• _Problem_
Before doing anything else, copy the entries below exactly.

• _Records_

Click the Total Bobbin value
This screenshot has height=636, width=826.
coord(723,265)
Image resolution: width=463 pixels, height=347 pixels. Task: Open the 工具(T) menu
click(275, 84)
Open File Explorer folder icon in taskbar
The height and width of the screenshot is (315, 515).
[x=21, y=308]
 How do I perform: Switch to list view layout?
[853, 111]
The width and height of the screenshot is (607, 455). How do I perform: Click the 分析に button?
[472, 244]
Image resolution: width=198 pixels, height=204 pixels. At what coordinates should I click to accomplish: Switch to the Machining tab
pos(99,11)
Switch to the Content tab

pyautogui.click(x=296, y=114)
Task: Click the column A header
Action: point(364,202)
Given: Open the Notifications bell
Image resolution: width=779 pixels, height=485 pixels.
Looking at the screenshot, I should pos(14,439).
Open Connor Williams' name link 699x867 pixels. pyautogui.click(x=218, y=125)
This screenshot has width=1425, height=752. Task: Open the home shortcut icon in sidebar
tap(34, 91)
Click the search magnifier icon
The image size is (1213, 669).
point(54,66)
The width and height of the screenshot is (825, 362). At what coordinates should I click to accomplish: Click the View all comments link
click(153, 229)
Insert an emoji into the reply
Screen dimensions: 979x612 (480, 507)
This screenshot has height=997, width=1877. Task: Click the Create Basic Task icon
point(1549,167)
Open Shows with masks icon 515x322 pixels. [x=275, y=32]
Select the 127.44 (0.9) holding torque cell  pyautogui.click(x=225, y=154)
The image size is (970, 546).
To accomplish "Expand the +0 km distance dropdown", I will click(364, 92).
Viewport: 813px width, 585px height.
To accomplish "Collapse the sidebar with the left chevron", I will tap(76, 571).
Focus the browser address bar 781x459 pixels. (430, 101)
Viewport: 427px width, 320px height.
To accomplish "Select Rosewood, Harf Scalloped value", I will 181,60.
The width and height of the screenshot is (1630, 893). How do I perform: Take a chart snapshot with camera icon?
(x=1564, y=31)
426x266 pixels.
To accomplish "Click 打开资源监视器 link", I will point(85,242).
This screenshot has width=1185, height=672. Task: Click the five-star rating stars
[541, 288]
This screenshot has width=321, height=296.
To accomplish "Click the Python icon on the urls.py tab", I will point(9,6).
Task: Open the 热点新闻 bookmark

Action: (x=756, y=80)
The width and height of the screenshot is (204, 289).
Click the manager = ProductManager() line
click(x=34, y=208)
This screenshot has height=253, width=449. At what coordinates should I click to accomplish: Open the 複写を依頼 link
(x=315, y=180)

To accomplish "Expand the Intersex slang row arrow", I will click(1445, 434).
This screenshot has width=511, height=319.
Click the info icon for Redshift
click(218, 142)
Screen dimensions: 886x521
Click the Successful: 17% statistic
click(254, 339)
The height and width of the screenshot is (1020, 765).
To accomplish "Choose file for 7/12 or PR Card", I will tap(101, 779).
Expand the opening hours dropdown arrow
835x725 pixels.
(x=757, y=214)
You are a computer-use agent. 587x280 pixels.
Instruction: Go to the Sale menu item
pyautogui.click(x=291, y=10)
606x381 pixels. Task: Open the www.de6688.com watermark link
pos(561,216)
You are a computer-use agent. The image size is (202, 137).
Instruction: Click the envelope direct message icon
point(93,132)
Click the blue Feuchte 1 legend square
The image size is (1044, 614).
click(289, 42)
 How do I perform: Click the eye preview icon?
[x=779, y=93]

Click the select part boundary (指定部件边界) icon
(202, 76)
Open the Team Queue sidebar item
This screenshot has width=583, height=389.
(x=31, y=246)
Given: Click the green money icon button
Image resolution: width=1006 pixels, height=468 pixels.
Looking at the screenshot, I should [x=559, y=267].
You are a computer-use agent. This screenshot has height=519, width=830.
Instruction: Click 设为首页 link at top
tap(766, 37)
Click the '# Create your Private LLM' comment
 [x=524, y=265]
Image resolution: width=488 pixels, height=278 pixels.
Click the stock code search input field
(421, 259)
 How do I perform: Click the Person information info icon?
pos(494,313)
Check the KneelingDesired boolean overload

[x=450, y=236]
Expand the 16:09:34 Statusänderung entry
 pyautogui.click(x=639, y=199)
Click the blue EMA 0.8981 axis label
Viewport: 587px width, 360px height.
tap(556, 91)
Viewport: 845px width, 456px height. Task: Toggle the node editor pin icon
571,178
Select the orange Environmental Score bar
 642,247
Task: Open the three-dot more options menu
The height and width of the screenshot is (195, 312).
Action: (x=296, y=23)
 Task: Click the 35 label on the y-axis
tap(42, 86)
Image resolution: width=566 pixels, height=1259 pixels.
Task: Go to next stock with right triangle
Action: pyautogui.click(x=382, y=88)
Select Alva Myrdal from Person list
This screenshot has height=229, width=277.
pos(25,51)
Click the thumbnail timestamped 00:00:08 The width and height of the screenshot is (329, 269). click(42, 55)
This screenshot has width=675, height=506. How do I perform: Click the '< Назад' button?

• _Response area_
Click the Total Bobbin value
This screenshot has height=636, width=826.
coord(723,265)
Image resolution: width=463 pixels, height=347 pixels. Task: Open the 工具(T) menu
click(275, 84)
Open File Explorer folder icon in taskbar
The height and width of the screenshot is (315, 515).
[x=21, y=308]
 How do I perform: Switch to list view layout?
[853, 111]
The width and height of the screenshot is (607, 455). How do I perform: Click the 分析に button?
[472, 244]
Image resolution: width=198 pixels, height=204 pixels. At what coordinates should I click to accomplish: Switch to the Machining tab
pos(99,11)
Switch to the Content tab

pyautogui.click(x=296, y=114)
Task: Click the column A header
Action: point(364,202)
Given: Open the Notifications bell
Image resolution: width=779 pixels, height=485 pixels.
Looking at the screenshot, I should pos(14,439).
Open Connor Williams' name link 699x867 pixels. pyautogui.click(x=218, y=125)
This screenshot has width=1425, height=752. Task: Open the home shortcut icon in sidebar
tap(34, 91)
Click the search magnifier icon
The image size is (1213, 669).
point(54,66)
The width and height of the screenshot is (825, 362). At what coordinates should I click to accomplish: Click the View all comments link
click(153, 229)
Insert an emoji into the reply
Screen dimensions: 979x612 (480, 507)
This screenshot has height=997, width=1877. Task: Click the Create Basic Task icon
point(1549,167)
Open Shows with masks icon 515x322 pixels. [x=275, y=32]
Select the 127.44 (0.9) holding torque cell  pyautogui.click(x=225, y=154)
The image size is (970, 546).
To accomplish "Expand the +0 km distance dropdown", I will click(364, 92).
Viewport: 813px width, 585px height.
To accomplish "Collapse the sidebar with the left chevron", I will tap(76, 571).
Focus the browser address bar 781x459 pixels. (430, 101)
Viewport: 427px width, 320px height.
To accomplish "Select Rosewood, Harf Scalloped value", I will 181,60.
The width and height of the screenshot is (1630, 893). How do I perform: Take a chart snapshot with camera icon?
(x=1564, y=31)
426x266 pixels.
To accomplish "Click 打开资源监视器 link", I will point(85,242).
This screenshot has width=1185, height=672. Task: Click the five-star rating stars
[541, 288]
This screenshot has width=321, height=296.
To accomplish "Click the Python icon on the urls.py tab", I will point(9,6).
Task: Open the 热点新闻 bookmark

Action: (x=756, y=80)
The width and height of the screenshot is (204, 289).
Click the manager = ProductManager() line
click(x=34, y=208)
This screenshot has height=253, width=449. At what coordinates should I click to accomplish: Open the 複写を依頼 link
(x=315, y=180)

To accomplish "Expand the Intersex slang row arrow", I will click(1445, 434).
This screenshot has width=511, height=319.
Click the info icon for Redshift
click(218, 142)
Screen dimensions: 886x521
Click the Successful: 17% statistic
click(254, 339)
The height and width of the screenshot is (1020, 765).
To accomplish "Choose file for 7/12 or PR Card", I will tap(101, 779).
Expand the opening hours dropdown arrow
835x725 pixels.
(x=757, y=214)
You are a computer-use agent. 587x280 pixels.
Instruction: Go to the Sale menu item
pyautogui.click(x=291, y=10)
606x381 pixels. Task: Open the www.de6688.com watermark link
pos(561,216)
You are a computer-use agent. The image size is (202, 137).
Instruction: Click the envelope direct message icon
point(93,132)
Click the blue Feuchte 1 legend square
The image size is (1044, 614).
click(289, 42)
 How do I perform: Click the eye preview icon?
[x=779, y=93]

Click the select part boundary (指定部件边界) icon
(202, 76)
Open the Team Queue sidebar item
This screenshot has width=583, height=389.
(x=31, y=246)
Given: Click the green money icon button
Image resolution: width=1006 pixels, height=468 pixels.
Looking at the screenshot, I should [x=559, y=267].
You are a computer-use agent. This screenshot has height=519, width=830.
Instruction: Click 设为首页 link at top
tap(766, 37)
Click the '# Create your Private LLM' comment
 [x=524, y=265]
Image resolution: width=488 pixels, height=278 pixels.
Click the stock code search input field
(421, 259)
 How do I perform: Click the Person information info icon?
pos(494,313)
Check the KneelingDesired boolean overload

[x=450, y=236]
Expand the 16:09:34 Statusänderung entry
 pyautogui.click(x=639, y=199)
Click the blue EMA 0.8981 axis label
Viewport: 587px width, 360px height.
tap(556, 91)
Viewport: 845px width, 456px height. Task: Toggle the node editor pin icon
571,178
Select the orange Environmental Score bar
 642,247
Task: Open the three-dot more options menu
The height and width of the screenshot is (195, 312).
Action: (x=296, y=23)
 Task: Click the 35 label on the y-axis
tap(42, 86)
Image resolution: width=566 pixels, height=1259 pixels.
Task: Go to next stock with right triangle
Action: pyautogui.click(x=382, y=88)
Select Alva Myrdal from Person list
This screenshot has height=229, width=277.
pos(25,51)
Click the thumbnail timestamped 00:00:08 The width and height of the screenshot is (329, 269). click(42, 55)
This screenshot has width=675, height=506. How do I perform: Click the '< Назад' button?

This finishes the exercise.